Aquí me tienes, moro majadero,
y ya en la sangre de tu amiga tinto
está mi fuerte acero.
Tarfe.
¡Pues vivo no saldrás de este recinto!
Pague tu desalmada
sangre, la que vertiste de mi amada.
(Riñen. Don Tristán atraviesa al moro de una estocada y el moro cae
muerto.)
ESCENA XII
Dichos y D. Ramón que entra apresurado.
D. Ramón.
¿Qué ocurre aquí? ¡Qué estruendo!
¡Qué horror! ¡cuántos cadáveres!
D. Tristán.
¡Oh, dura
inevitable ley del hado horrendo!
Doña Brianda.
¡Ay don Ramón!
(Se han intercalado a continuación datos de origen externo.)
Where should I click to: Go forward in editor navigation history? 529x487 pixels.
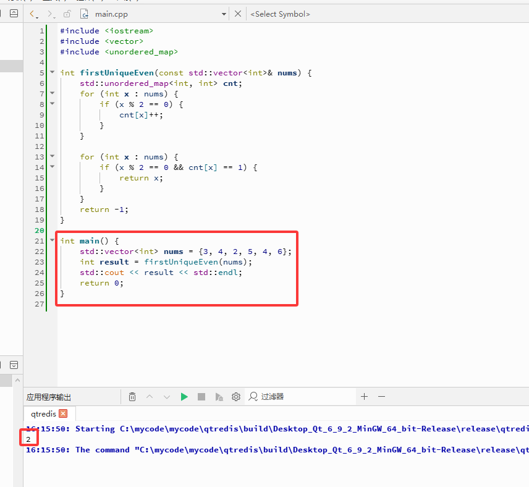coord(51,14)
El mostruo que estás viendo
me burló con infame travesura.
Su palabra me dio de matrimonio,
y engañándome luego,
de ángel que fui, me convirtió en demonio,
y del infierno me lanzó en el fuego.
¡De mi horrible venganza estoy ufana!
D. Ramón.
(Dirigiéndose a D. Tristán.)
D. Tristán, o te casas con mi hermana,
o tu maldad te costará muy cara.
D. Tristán.
No puedo: un mar de sangre nos separa.
D. Ramón.
Pues aun la sangre me parece poca,
y esa tu negativa del casorio
a derramar la tuya me provoca.
D. Tristán.
Esto va a ser sobrado mortuorio,
pero es irresistible mi arrebato...
Defiéndete o te mato.
(Riñen los dos y ambos se hieren mortalmente y caen muertos en tierra.)
Doña Brianda.
Ya de mi celoso ahínco
el resultado me asombra;
en pie estoy como una sombra
entre cadáveres cinco.
De demonios un enjambre
muy pronto vendrá por mí.
Mi celoso frenesí
ha roto el vital estambre
de estos cinco personajes,
a quien yo tanto quería.
Ahora siente el alma mía
remordimientos salvajes.
No está bien, es indecente
que yo conserve el vivir,
cuando logré hacer morir
a tan buena y noble gente.
(Dirigiéndose al cadáver de D. Ramón.)
Perdona, hermano, perdona
si por mi culpa estás muerto.
(Dirigiéndose a doña Urraca.)
Aunque ya cadáver yerto,
estás, Urraca, muy mona.
(Dirigiéndose a Zulema.)
Y tú, gallarda Zulema,
¿qué culpa de amar adquieres
a quien para las mujeres
fue más dulce que la crema?
(A D. Tristán.)
¡Ay D. Tristán! de mi rabia
me arrepiento ya muy tarde.
¡Aún te adoro! Asaz cobarde
fuera la que así te agravia,
si en tan solemne ocasión
a vivir se resignara,
y al punto no se matara
con firme resolución!
(Saca el pomo del veneno.)
Aún se esconde en este frasco
gran cantidad de veneno.
Valiente soy... Daré un trueno;
me lo beberé sin asco.
(Apura todo el veneno que hay en el pomo.)
Ya me lo bebí; ya miro
de feos demonios un bando,
que están en torno esperando
que yo dé el postrer suspiro,
para ir en procesión,
con horrenda algarabía,
a llevarme a la sombría
honda cárcel de Plutón.
Allí expiaré mi delito
con fieras penas, mas antes
no quieran los circunstantes
castigarme con el pito;
sino que, para consuelo
de mi agonía mortal,
con aplauso general
se dignen calmar mi anhelo.
(Hace contorsiones horribles y cae muerta por virtud del veneno.)